Something truly amazing happened today…
Something truly amazing happened today. I can’t take my eyes off of my own face.
For as long as I can remember, I haven’t liked my reflection. Plagued with acne as early as eight years old, I endured years of cystic acne treatments including two rounds of Accutane, injections, extractions, freezing, and UV light therapy. By my second round of Accutane, I finally kissed cystic acne goodbye, but the scars remain. A crater of scar on my face turns into a line extending down my cheek when I smile. No amount of makeup can improve the contour irregularities I have. It was all I could see when I looked at photos of myself. Until now.
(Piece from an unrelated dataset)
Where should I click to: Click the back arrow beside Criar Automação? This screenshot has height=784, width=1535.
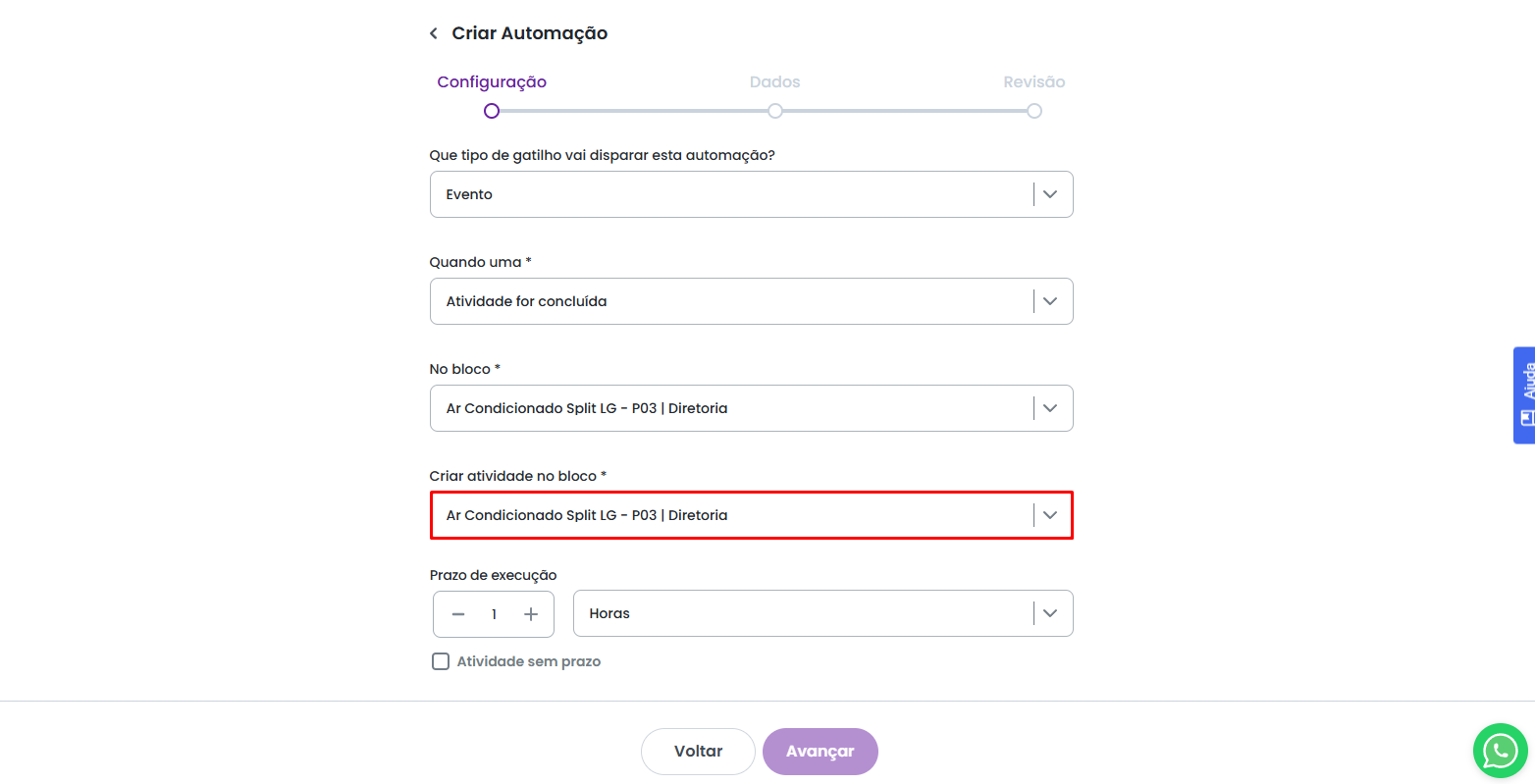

Today, a plastic surgeon friend asked if I’d mind being a demonstration patient for the treatment of acne scars with filler. I have provided this service for patients in the past, but had never had it done myself. I have wanted this for such a long time, and I was happy to volunteer. But I didn’t think it would be such a big deal.
When I held up the mirror and the crater was gone, I couldn’t believe what I saw. There was a beautiful face looking back at me–with smoother skin. Smiling. Incessantly. Then crying with amazement and happiness.
All it took was a syringe of Restylane. A tiny amount of this product completely transformed the person I saw in the mirror. I no longer focused on the marred skin, the lines that broke up the continuity of my cheeks and segmented my face. I did not realize how deeply those scars had affected me until they were gone. Acne and its remnants had bothered me my whole life, but happy distractions—medical school, residency, marriage, children, my career—pushed it out of my conscious. But it must have been a bigger part of my subconscious than I realized, because with them gone, I feel like a different person. I am the same person, but I feel so much happier with me. I know I exude that happiness around me, and I finally feel beautiful. (And, of course, I had a little extra filler tucked in around my eyes, I am over 40 after all…)
And this to me is the essence of plastic surgery. It is not to make you look like someone else. It is not to be fake. It is to enhance how you look, and in the process, how you feel about yourself. I’m still the same mother-sister-daughter-surgeon-wife that I was yesterday. I am just happier one.